Football made him, football taketh away
Apologies if I'm parroting anyone else's knee-jerk reactions, but I really can't stomach seeing what the blogosphere and its citizens have to say about the T.O. incident.
Let's start by dispensing with the obvious. Every year, plenty of professional athletes deal with the pressure of the business without trying to off themselves. Without question, Owens is not right in the head. Suicide is a terrible thing, even if it's most often an indication of a need for (further) attention. And really, any attempt to inject confusion into the situation is pure spin; swallowing thirty-five tylenols all at once can kill you, so anything prescription is most definitely a nod in the direction of self-destruction.

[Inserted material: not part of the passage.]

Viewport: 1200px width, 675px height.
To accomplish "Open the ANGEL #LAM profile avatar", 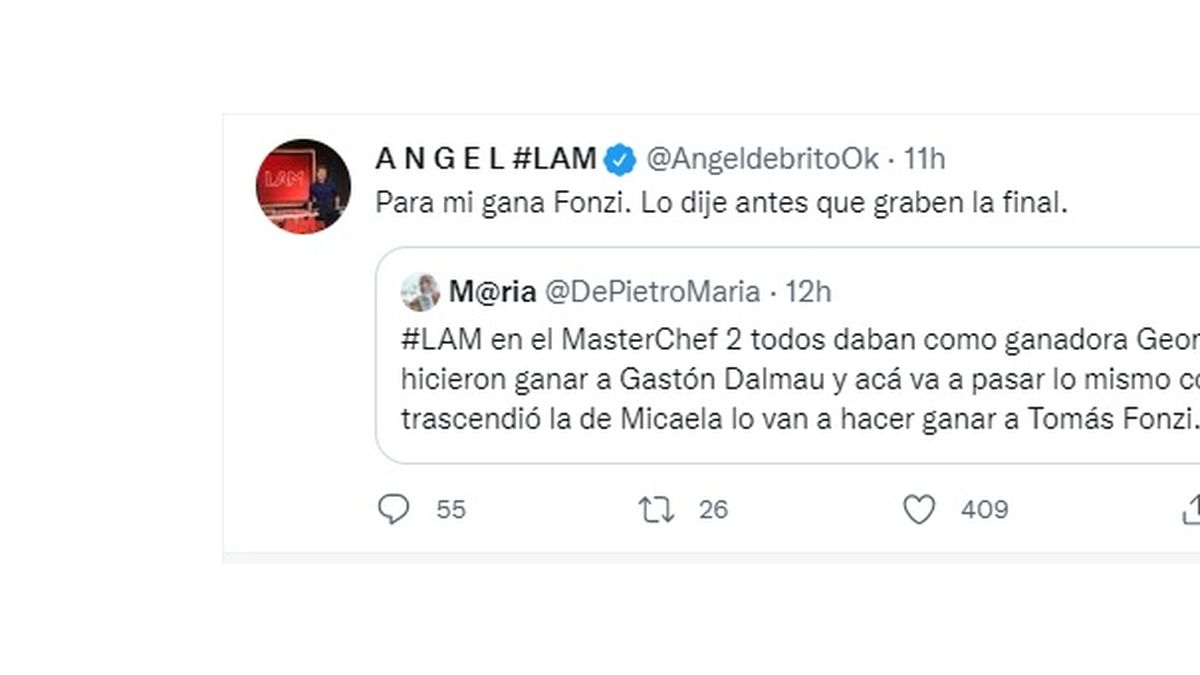I will coord(305,186).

But to echo Brickowski's feelings on shoefly's earth-bending comment, this all seems a little too eerie. Terrell Owens isn't just a "difficult" player, a man who never quite put down his childhood demons, or the victim of one of the sports media's most peristent hatchet jobs ever. He was football's public enemy #1, an absolute colossus of an player whose actions and words just always seemed to run counter to NFL culture. At some point, you have to ask yourself whether Owens wasn't being made into a monster by a series of distortive expectations and demands, whether the fault was with the NFL beholder that interpreted him the way it did. What's more, the joke he had become to most football fans tells us plenty about the prevailing national mood, and its effect on our country's dominant sport. It's depressing that he felt he had no other choice; it's even more demoralizing to consider how this will be received, and how little it will change about his standing among fans and the media.

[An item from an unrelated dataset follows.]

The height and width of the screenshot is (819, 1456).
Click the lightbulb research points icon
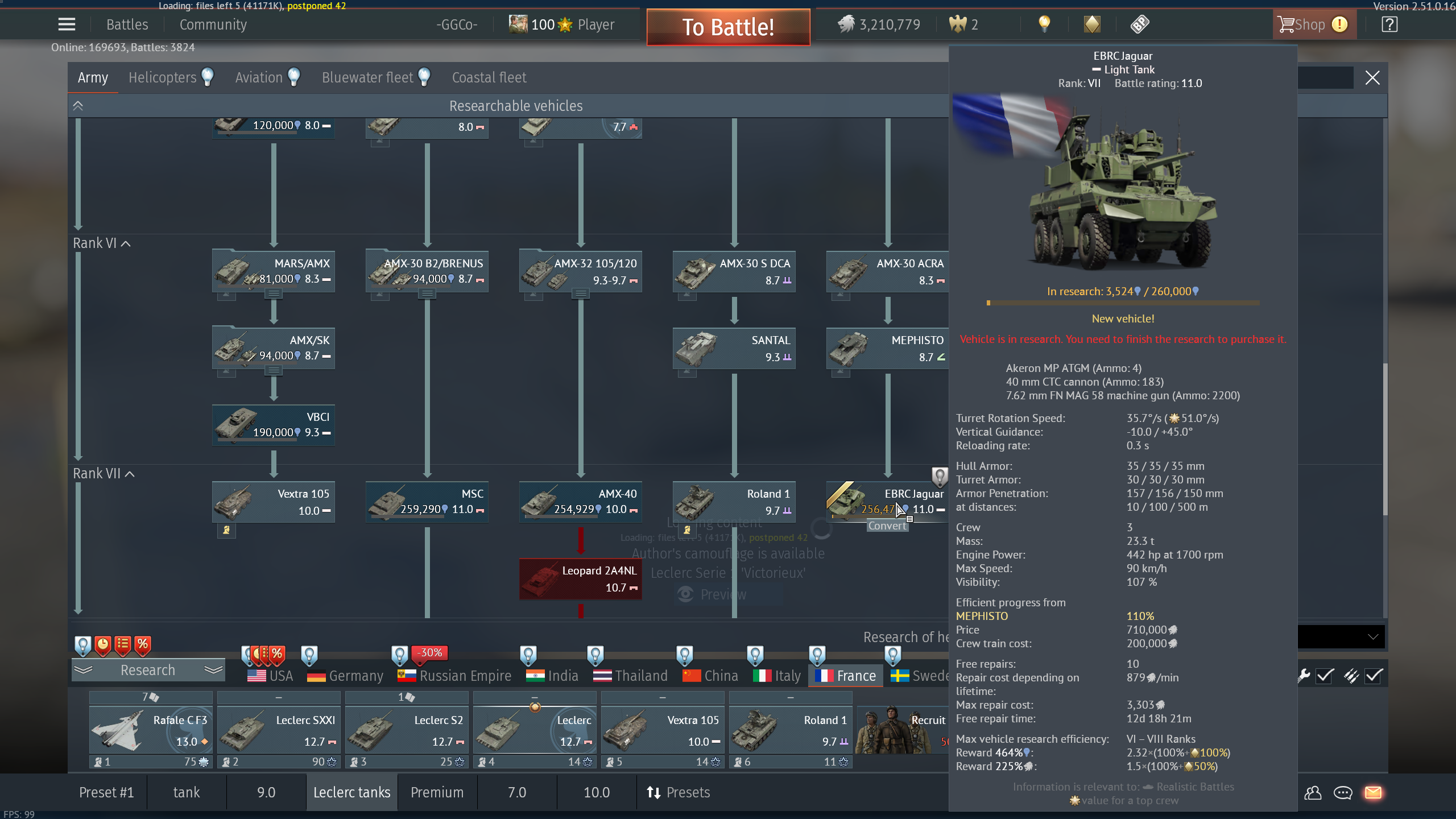[1044, 24]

It would be to facile to claim that the NFL almost killed Terrell Owens, but I will say this: right now, the NFL, its business, followers, mores, culture, and goals of utter domination are the closest America gets to a soccer-style sports army. And in typical USA fashion, we don't just put our stamp on a universal langugage; we've built our own fortress, armed our troops to the teeth, and pushed forward through a policy of utter intolerance and ignorance. I can't really defend Owens's past behavior; nor can I explain why Bonds hasn't done the without making drastic pronouncements about T.O.'s mental health. But if ever I needed a reason to abandon the NFL, this and Monday's sin of omission have convinced me that it's at odds with most of what I value in this world ethically and politically.

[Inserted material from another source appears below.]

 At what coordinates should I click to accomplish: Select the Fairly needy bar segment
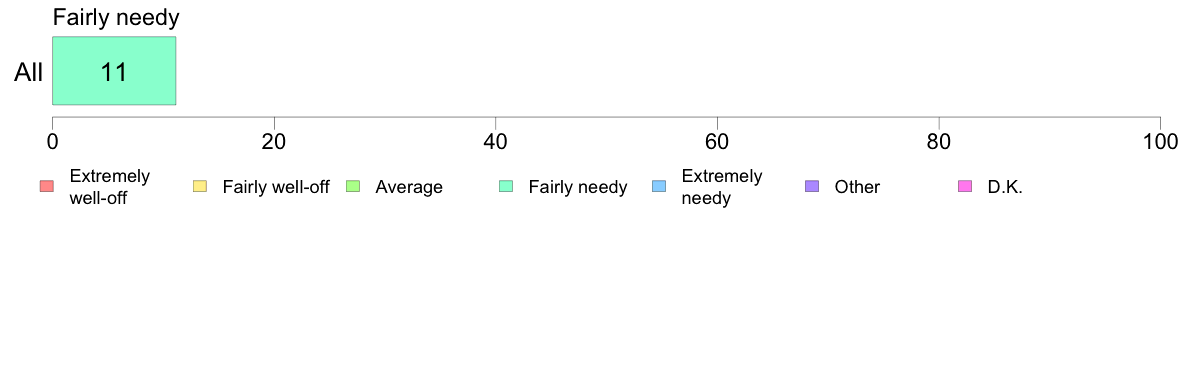coord(114,70)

I can't say that this will keep me from checking in on Chris Henry now and then, marveling at LT's artistry, or even caring about the state of my fantasy teams. What these two days have made me sure of, however, is that I'll never be able to buy wholesale into the frisson that is playoff football, the Ring Lardner-like magic of each and every Sunday, or the false tidiness of the NFL Films-style tale-telling. Owens is just the latest, most grotesquely metaphoric, of the figures who reveal football's sordid underbelly: Lawrence Taylor, Rae Carruth, everyone on the Ravens. . . this sport has serious issues, most of which stem from its cycle of repression, explosion, and damage control. In the end, buying into its mythology is like staking one's heart and soul on Douglas Sirk picture where all the male leads are homosexuals; maybe it's better entertainment, but I'd prefer to stick with sports where I know I'm not watching the wheels of hegemony on the prowl.
LATE DAY REVISION: Part of me has no idea what to make of this incident anymore, but the louder faction says this: Owens is obviously fucked in the head, likely governed by patterns and moods that the average sane person can't fathom, and is too football to admit anything of this nature to the media. Who knows if the truth will ever emerge; for the purposes of this post, though, it doesn't really matter. The basic sentiment holds true and the line of reasoning intact, even if this is no longer the unclouded tragedy it seemed like this morning. Fight on that lie.